FAQ

Here you can find the answers to some commonly asked questions...

How do I use this site?

This site is FREE for patients and was designed for: Learning how to become a medical marijuana patient and Finding medical marijuana doctors, dispensaries, and delivery. *We only list medical marijuana dispensaries.

How do I register a medical marijuana dispensary or provider with Hopegrown?

To become a Hopegrown member email us at: membership@hopegrown.org.

How do I register a doctor's clinic or healthcare provider with Hopegrown?

To become a Hopegrown member email us at: membership@hopegrown.org.

How much does it cost for Hopegrown (only for businesses) membership?

Hopegrown has one of the most competitive and affordable monthly memberships plans available. Email us at: membership@hopegrown.org for more details.

Marijuana? Cannabis? Weed? Pot? What should we call it?

All of these terms are acceptable and refer to the same plant that produces more than 100 unique cannabinoids that mimic compounds produced in the human body.

What part of the marijuana plant is smoked?
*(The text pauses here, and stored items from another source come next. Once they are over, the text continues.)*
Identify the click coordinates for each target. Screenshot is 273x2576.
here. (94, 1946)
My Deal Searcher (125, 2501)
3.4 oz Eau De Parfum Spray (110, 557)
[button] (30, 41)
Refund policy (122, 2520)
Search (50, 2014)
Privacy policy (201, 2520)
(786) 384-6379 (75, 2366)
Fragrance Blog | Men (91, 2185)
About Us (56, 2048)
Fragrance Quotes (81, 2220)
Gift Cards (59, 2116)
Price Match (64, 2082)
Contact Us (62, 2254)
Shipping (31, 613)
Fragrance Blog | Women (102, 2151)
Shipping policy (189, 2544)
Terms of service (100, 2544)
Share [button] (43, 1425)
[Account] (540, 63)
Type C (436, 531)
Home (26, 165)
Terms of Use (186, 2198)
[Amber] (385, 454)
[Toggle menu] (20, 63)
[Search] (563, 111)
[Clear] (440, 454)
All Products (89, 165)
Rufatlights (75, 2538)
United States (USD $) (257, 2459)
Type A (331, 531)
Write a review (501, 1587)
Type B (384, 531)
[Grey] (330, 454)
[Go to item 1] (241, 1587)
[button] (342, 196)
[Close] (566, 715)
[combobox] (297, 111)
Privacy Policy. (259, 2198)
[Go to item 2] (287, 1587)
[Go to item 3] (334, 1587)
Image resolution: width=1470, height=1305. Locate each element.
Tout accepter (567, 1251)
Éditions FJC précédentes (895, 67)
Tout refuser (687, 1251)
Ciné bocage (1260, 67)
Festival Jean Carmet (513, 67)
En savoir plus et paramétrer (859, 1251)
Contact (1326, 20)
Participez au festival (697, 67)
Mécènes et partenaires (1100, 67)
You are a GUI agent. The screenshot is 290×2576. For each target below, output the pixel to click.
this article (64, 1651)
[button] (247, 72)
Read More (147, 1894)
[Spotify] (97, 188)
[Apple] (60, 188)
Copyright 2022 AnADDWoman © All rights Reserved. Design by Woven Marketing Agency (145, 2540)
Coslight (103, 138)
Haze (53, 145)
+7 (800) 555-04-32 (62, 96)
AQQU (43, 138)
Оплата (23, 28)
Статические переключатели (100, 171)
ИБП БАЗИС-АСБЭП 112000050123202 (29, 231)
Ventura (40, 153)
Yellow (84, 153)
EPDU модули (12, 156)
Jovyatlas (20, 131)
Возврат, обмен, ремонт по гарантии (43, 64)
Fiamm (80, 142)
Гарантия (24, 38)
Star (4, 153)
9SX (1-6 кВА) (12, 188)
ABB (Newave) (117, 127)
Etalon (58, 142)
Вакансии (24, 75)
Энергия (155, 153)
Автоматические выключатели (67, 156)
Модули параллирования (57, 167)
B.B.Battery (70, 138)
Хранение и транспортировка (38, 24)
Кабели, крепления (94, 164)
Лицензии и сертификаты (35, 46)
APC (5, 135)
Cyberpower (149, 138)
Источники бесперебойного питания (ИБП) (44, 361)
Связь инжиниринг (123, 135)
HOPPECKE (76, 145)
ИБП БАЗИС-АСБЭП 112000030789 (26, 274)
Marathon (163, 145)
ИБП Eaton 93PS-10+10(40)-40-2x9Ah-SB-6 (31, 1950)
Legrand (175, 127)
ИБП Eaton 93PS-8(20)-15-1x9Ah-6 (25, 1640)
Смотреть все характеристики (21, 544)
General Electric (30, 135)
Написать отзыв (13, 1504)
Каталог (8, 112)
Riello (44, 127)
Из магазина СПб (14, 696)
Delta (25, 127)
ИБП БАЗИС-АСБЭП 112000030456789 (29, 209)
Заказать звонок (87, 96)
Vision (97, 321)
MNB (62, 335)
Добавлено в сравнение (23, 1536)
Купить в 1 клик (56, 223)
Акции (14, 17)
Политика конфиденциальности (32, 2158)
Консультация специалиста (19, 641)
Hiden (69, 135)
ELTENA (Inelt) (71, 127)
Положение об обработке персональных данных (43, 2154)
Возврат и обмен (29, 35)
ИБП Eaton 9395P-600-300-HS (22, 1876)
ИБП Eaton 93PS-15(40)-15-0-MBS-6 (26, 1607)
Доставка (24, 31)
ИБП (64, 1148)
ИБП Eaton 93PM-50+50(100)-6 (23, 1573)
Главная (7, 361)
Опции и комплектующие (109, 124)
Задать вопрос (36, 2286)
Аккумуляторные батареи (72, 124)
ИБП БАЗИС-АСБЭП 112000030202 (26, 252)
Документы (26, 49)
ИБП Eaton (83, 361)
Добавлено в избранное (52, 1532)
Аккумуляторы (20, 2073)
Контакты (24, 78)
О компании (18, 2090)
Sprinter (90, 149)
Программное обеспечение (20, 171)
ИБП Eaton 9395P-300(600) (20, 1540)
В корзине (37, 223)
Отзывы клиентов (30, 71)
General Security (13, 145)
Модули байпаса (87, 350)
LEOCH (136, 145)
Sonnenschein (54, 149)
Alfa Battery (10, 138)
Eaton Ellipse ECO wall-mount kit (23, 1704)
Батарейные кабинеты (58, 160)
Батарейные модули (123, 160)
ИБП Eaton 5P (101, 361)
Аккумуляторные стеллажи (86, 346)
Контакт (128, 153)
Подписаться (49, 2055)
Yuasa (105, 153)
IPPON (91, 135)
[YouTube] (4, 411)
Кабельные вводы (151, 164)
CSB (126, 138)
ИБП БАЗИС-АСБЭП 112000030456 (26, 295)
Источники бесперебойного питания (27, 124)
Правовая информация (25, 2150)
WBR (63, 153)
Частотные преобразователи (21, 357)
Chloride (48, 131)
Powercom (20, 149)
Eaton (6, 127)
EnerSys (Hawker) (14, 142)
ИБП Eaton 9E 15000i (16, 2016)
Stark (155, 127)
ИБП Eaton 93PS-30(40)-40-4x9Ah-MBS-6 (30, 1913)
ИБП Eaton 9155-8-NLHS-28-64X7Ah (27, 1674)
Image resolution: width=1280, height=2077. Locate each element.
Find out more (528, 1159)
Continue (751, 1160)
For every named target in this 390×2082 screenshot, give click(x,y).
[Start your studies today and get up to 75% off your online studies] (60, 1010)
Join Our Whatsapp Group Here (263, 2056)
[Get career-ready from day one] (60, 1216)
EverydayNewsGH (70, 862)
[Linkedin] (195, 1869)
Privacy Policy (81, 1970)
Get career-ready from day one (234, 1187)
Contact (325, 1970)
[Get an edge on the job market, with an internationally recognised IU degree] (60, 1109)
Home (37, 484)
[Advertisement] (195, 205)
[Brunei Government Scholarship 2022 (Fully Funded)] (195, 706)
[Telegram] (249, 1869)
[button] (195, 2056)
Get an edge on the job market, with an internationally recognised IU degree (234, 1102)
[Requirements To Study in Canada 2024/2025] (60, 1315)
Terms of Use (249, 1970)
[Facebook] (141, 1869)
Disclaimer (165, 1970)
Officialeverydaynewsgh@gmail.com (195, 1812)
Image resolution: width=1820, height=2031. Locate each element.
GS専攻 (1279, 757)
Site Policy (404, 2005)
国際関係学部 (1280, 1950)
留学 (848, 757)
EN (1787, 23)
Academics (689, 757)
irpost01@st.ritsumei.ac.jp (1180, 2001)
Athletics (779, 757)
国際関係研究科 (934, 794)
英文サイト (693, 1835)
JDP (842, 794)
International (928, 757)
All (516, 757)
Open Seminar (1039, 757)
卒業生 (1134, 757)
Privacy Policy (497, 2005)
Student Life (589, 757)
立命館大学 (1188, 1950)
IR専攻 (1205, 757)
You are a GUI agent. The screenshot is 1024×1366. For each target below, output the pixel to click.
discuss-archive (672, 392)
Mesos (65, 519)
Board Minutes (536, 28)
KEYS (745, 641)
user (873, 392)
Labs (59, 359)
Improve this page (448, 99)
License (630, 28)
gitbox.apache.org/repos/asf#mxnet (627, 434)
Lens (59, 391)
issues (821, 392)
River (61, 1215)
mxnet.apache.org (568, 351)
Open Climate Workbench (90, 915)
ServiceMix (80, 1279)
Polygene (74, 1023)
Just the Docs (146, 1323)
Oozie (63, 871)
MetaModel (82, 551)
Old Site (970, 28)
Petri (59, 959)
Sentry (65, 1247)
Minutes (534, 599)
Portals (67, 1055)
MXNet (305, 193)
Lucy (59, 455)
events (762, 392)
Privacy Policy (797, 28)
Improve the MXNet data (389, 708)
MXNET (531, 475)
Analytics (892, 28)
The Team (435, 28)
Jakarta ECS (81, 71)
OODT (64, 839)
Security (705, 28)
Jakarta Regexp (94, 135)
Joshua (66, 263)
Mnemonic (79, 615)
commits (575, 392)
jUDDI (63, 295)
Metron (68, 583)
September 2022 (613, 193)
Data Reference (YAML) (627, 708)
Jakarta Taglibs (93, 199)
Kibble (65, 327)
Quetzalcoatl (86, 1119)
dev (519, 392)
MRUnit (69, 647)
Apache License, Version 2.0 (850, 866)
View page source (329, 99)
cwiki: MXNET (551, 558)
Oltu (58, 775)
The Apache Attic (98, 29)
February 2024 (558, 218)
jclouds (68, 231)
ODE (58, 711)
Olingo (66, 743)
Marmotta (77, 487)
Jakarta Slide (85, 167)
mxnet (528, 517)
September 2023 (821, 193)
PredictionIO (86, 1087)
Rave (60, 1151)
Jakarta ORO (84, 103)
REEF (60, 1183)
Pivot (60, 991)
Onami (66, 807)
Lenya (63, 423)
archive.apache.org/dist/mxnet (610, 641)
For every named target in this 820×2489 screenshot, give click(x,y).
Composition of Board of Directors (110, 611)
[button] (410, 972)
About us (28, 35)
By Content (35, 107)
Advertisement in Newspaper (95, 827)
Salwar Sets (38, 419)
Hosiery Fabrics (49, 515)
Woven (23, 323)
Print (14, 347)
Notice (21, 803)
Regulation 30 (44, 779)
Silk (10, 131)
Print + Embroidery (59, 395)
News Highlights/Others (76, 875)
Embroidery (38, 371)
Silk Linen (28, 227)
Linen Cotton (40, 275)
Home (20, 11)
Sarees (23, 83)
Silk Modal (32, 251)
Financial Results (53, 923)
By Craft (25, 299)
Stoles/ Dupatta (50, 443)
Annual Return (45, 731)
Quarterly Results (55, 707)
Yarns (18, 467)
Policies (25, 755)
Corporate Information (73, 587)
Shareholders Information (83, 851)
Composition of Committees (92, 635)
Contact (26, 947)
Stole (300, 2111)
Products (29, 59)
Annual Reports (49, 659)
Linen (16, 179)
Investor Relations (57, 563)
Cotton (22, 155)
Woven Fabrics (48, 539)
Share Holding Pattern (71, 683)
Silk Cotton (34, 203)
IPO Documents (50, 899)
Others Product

The flowers of the cannabis plant are often referred to as “buds” because it's the leaves of the female plant that are harvested at a specific time, cured and the flowers are trimmed down to just the buds before being provided as medicine. The collection of these buds can range in size between plant and strain. It’s this part of the plant that is used for medicating, often ground and put into a marijuana joint (a thin cylinder of finely cut cannabis rolled in paper for smoking), pipe, or water pipe (aka bong).

What are flowers?

The flowers of the cannabis plant are often referred to as “buds” because it's the budding flowers of the female plant that are harvested at a specific time and cured. The excess leaves around the flowers are then trimmed down before being provided as medicine. The collection of these buds can range in size between plant and strain. It’s this part of the plant that is used for medicating, often ground and put into a marijuana joint (a thin cylinder of finely cut cannabis rolled in paper for smoking), pipe, or water pipe (aka bong).

What is MMJ?

MMJ is an abbreviation for medical marijuana.

Are there other ways to consume marijuana besides smoking?

Yes. Vaporizing, eating, drinking, and applying marijuana in topical form are a few of the other popular ways to medicate.

What is an edible?

Marijuana-infused foods or drinks are commonly referred to as “edibles” or sometimes, “medibles.”

What is a budtender?

A budtender is a title of a staff member who works within a dispensary or store where medical or recreational cannabis is sold. Their job is to offer suggestions to customers, answer questions, handle products and showcase products being sold.

What conditions can be improved with marijuana?

People with cancer, glaucoma, AIDS or HIV, Crohn’s disease, hepatitis C, and multiple sclerosis have found relief by using marijuana. Marijuana is also used to treat cachexia, anorexia, and wasting syndrome; severe or chronic pain or nausea; seizure disorders (such as epilepsy); arthritis; migraines; and agitation of Alzheimer’s disease. In addition, PTSD, ADD/ADHD, depression, anxiety disorders, spasticity, and asthma conditions have been improved with marijuana.

What is a dispensary or collective?

Generally used as the terms for brick and mortar establishments that provide cannabis medicines.

What major organizations support medical marijuana?

American Medical Association, California Medical Association, American College of Physicians, American Nurses Association, American Public Health Association,Lymphoma Foundation of America, Leukemia & Lymphoma Society, Epilepsy Foundation, American Academy of HIV Medicine, Episcopal Church, Presbyterian Church USA, Consumer Reports Magazine, American Federation of State, County and Municipal Employees...and many, many more.All either support legal access to medical marijuana or have directly acknowledged that marijuana can have legitimate medical uses. (The American Medical Association, formerly opposed to medical marijuana, officially changed its position to neutral in 1997; the AMA endorses a physician's right to discuss marijuana therapy with patients.)

Why is marijuana federally illegal?

Under federal law, marijuana is classified as a Schedule I drug, meaning the federal government views marijuana as a highly addictive substance having no medicinal value. Doctors may not "prescribe" marijuana for medical use under federal law, though they can "recommend" its use under state law.